[Rows on where targets appear]
-- start --
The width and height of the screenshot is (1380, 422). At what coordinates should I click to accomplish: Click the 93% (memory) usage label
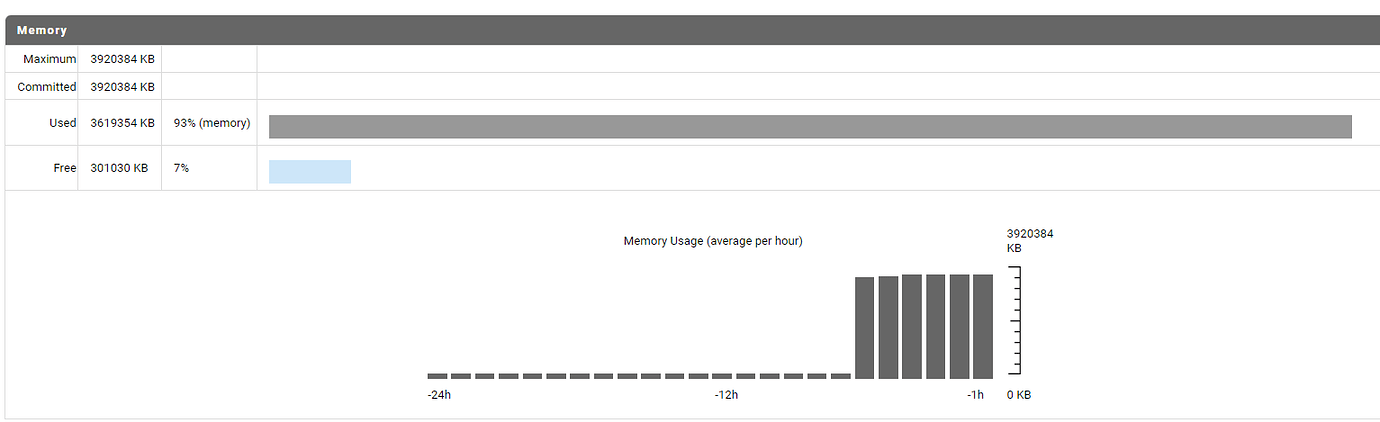point(212,123)
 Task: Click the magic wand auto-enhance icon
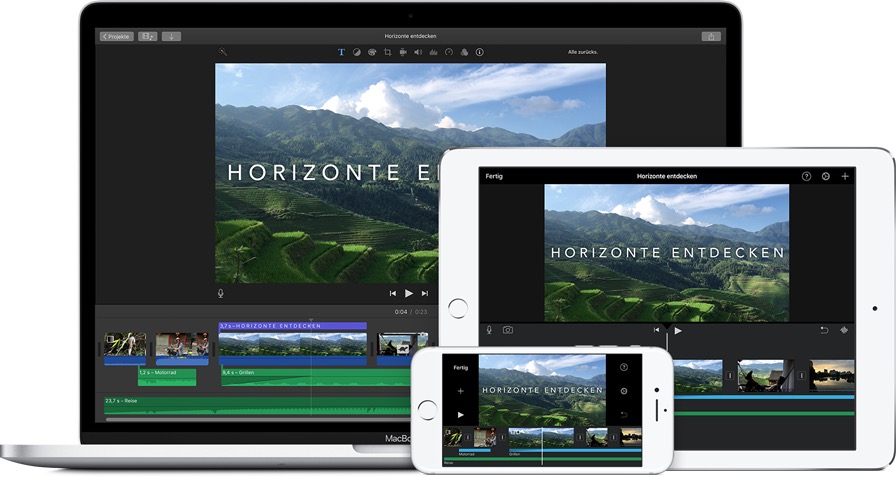223,52
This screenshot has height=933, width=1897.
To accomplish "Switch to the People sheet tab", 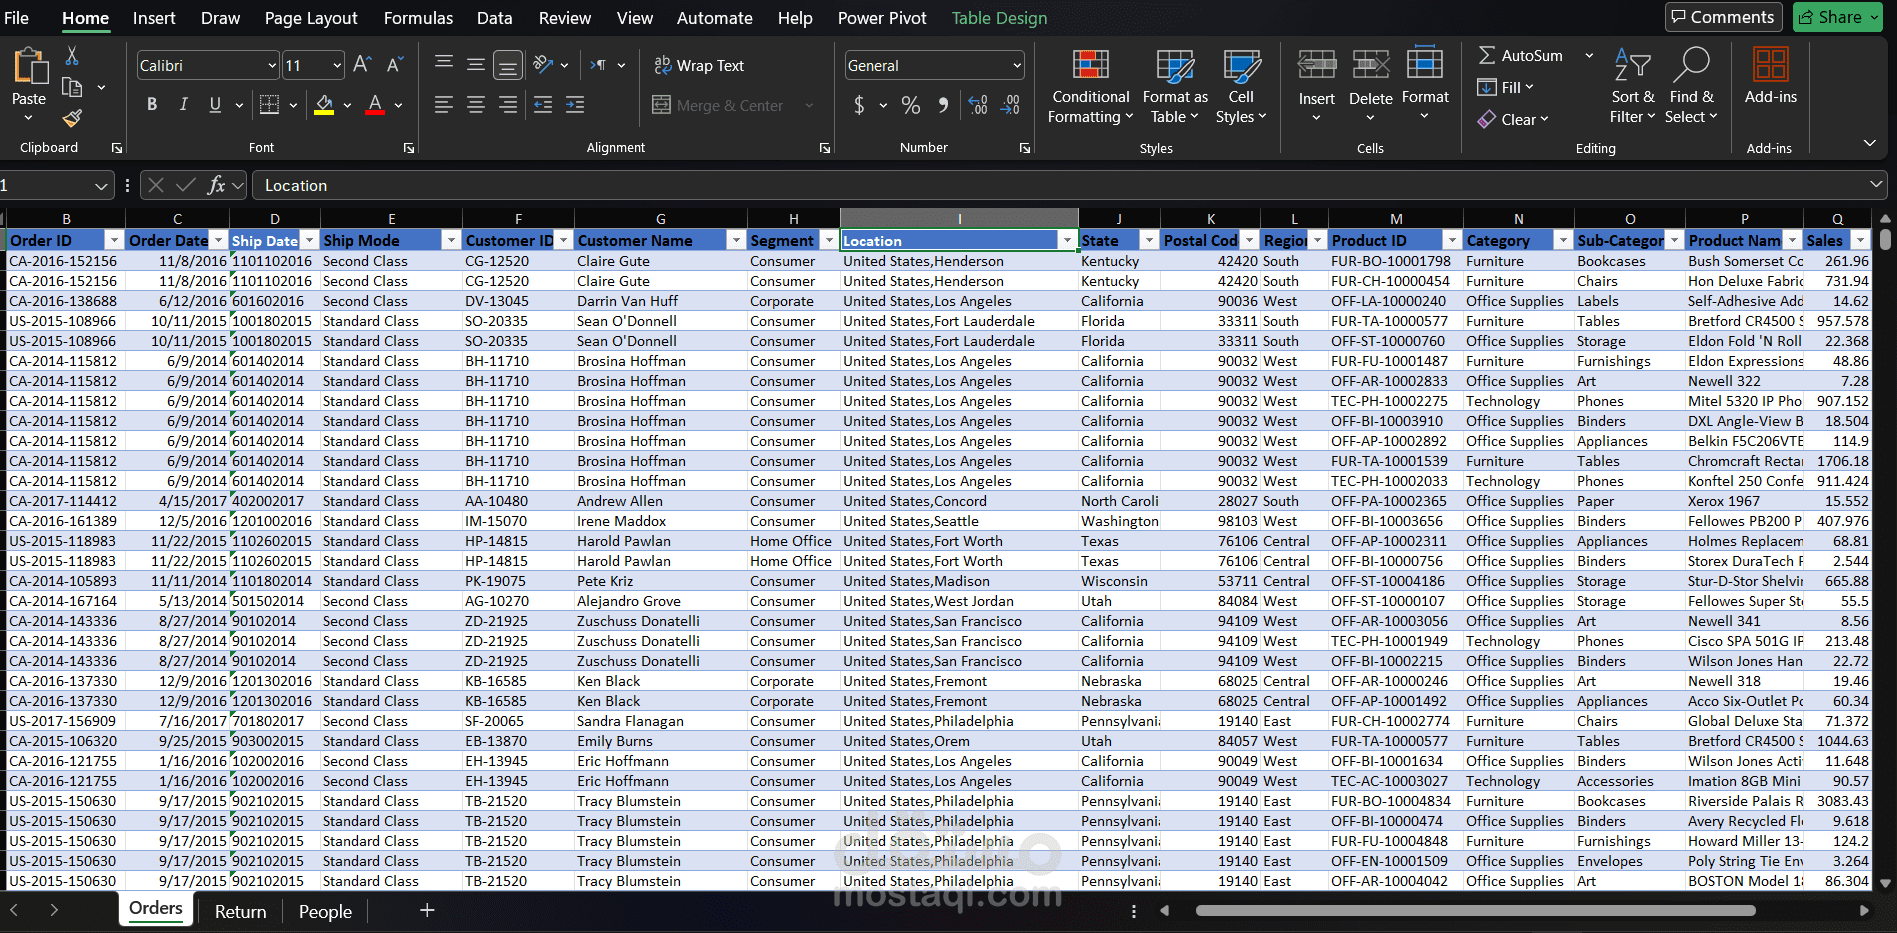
-- end --
**WHAT NEEDS TO BE DONE**
Tally the lines above that contain the string "Click", counting only matches with the same capitalization. Reply with the number alone.

**THE SOLUTION**
2